Am I correct in saying there is no Python API in the current release of TensorRT for the Drive PX2? If so, how do I go about running inference on a pretrained Tensorflow model in TensorRT on the PX2? I have code to do so using the Python API on a desktop PC, are there similar functions which can be used in another interface e.g. C++?
AFAIK, the latest SDK supports TensorRT 3.0 RC which can support Python API.https://developer.nvidia.com/tensorrt
DriveInstall 22.214.171.124 Linux
•Added support for CUDA 9.0 Toolkit for Host (Ubuntu Linux x64 with Parker cross-development support)
•Added support for CUDA 9.0 Toolkit for aarch64 Linux
•TensorRT 3.0 RC and cuDNN 7 GA for x86 host and aarch64 target
•DriveWorks 0.6 for host and target
•NVIDIA System Profiler 3.9 ◦Support for hypervisor event trace.
◦Various bug fixes and performance enhancements.
Thanks for the reply. However, in the TensorRT Release Notes it states:
The part you have highlighted does not mention anything about the aarch64 target having support for the Python API.
Sorry for confusing.
You are right. The TensorRT Python APIs are only supported on x86 based systems. Thanks.
We are trying to run TensorRT on our Drive PX2 using python 3.5.2, but when we try to import PyCUDA and TensorRT we get an error saying: “ImportError: No module named…”
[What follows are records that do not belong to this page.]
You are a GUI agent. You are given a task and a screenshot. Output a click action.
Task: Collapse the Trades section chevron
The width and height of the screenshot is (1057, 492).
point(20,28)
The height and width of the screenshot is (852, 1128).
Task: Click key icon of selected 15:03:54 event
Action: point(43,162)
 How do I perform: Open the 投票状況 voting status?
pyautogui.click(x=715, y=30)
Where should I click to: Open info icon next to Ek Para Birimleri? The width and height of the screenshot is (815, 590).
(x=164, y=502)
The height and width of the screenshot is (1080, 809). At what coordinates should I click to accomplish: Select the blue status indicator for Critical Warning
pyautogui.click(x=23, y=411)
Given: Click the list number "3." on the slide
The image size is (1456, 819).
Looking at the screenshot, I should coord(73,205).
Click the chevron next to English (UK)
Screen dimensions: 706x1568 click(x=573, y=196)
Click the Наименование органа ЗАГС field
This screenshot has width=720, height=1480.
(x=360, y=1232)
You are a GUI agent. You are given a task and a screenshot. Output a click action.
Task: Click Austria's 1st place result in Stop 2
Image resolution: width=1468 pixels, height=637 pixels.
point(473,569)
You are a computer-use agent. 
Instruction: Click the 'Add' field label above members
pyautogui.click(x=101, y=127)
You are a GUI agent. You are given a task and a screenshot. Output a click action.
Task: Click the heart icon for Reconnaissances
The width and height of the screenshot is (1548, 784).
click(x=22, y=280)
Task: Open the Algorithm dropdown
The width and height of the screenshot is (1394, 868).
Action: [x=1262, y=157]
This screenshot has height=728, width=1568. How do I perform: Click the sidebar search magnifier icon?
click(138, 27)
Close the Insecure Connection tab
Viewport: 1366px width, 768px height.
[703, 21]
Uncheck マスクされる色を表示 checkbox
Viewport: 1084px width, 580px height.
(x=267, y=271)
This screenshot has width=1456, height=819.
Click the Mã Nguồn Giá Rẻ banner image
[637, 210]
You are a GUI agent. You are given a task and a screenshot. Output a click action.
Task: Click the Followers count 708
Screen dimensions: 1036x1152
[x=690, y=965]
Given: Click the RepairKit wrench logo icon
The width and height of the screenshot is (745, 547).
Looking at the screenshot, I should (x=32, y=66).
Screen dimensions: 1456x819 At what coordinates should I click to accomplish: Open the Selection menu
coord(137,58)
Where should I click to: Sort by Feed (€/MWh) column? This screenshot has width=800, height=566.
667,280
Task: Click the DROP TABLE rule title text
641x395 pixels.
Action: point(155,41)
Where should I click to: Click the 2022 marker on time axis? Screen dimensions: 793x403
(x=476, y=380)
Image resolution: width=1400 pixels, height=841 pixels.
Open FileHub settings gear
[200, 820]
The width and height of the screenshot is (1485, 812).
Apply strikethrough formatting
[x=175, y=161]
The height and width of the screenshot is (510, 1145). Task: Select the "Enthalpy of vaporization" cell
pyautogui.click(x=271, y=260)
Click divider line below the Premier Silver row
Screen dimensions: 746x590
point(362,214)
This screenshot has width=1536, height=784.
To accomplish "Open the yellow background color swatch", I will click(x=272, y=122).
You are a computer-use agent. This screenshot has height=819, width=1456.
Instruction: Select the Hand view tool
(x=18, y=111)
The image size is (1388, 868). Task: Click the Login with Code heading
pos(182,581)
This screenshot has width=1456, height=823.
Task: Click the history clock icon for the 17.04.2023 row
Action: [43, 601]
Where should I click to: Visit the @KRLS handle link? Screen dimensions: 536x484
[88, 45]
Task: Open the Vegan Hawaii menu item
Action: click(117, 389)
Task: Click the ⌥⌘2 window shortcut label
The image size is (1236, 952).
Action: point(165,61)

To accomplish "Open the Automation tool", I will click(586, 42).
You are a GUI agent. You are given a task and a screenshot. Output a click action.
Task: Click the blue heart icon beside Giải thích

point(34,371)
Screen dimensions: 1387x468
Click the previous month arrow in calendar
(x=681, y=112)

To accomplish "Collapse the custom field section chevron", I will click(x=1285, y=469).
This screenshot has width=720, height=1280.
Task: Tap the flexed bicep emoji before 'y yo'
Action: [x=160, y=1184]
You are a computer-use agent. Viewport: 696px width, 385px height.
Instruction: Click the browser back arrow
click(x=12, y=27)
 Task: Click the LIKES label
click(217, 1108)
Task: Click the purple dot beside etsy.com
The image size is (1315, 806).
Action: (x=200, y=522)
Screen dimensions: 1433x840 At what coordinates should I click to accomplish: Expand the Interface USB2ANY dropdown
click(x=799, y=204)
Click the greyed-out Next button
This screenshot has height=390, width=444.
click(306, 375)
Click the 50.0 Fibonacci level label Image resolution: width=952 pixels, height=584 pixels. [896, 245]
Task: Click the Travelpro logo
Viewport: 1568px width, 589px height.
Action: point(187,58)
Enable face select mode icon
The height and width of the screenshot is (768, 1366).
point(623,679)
According the command below, the system has TensorRT ‘3.0.0-1+cuda9.0’
dpkg -l | grep TensorRT
On the other hand, I know that PyCUDA is not installed, and I cannot find instruction how to install it on the Drive PX2. I look at the instruction on https://wiki.tiker.net/PyCuda/Installation/Linux, but they are out of date in my opinion.
Does anyone can help me with it?
Thanks and regards
lgriera - Read the reply above, its been confirmed that the TensorRT Python API is only supported on x86 based systems, therefore is not available for the DrivePX2. This is why you cannot import the TensorRT module from Python as you are trying to do.
so i think we need to install the TensorRT 3.0 on the host and then use the python API for the TF model conversion on the host and then we can send it to the target for inference.Correct me if i’m wrong.